36 bit virtual address space. But each process uses on average 8GB only.
Consider 1 level paging:
Size of page table = no. of PTE entries * PTE size
= Address Space * PTE size/Page size
$=\frac{2^{36} \times 4B}{8\times 2^{10}} = 2^{25} B= 32 MB$.
So, size of pagetable is 32 MB for a process using on average 8GB. This is $\frac{1}{256}$ of the total memory usage.
Consider 2 level paging:
We can do this is many ways, but we try to divide the index bits equally among all levels and also give extra bit if any to higher levels to give more chance of lower level pagetable size to be same as a page size. So, out of 36 bits, we have 13 offset bits. Remaining 23 bits can be divided to 12 bits for first level and 11 for second. Now, size of first level page table
$=2^{12} \times 4B= 16 KB$
We have 11 bits for indexing to second level page table. So, size of each second level page table $=2^{11} \times 4B = 8 KB$ - this is exactly the page size
Now, we need to see how many second level page tables will be in memory (first level page table is always in memory). To address 8GB, we need $2^{20}$ pages. And each second level page table addresses $2^{11}$ pages and thus we require $\frac{2^{20}}{2^{11}} = 512$ second level page tables. So, total memory requirement
$= 16KB + 8KB \times 512 = 16KB + 4 MB \approx 4MB$
Consider 3 level paging:
Now we have 23 bits to be divided among the 3 levels and this can be done as 8 -- 8 -- 7. So, size of first level page table $= 2^8 \times 4B = 1KB$.

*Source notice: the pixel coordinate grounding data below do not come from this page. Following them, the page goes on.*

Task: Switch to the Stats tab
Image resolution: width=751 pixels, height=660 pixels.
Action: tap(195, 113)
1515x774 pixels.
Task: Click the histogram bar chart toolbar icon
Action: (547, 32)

Similarly size of second level page table = 1KB.
Size of third level page table $= 2^7 \times 4B = 512 B$
To address $2^{20}$ pages, sum of the no. of entries in third level page tables $=2^{20}$.
Since each third level page table addresses 128 pages, we need no. of third level page tables $= \frac{2^{20}}{2^7} = 8K$
Now, we need a second level PTE for each of them which means a total of $8K$ entries. Each second level page table has 256 entries, meaning a total of $\frac{2^{13}}{2^8} = 32$ second level page tables.
So, total memory taken by page tables $= 1KB + 32 \times 1KB + 8K \times 0.5 KB \approx 4MB$
So, 2 level page table is taking same space as 3 level page table and we really do not need a 3 level implementation.
PS: Suppose the average memory usage per process is $64GB$, then what would be the answer?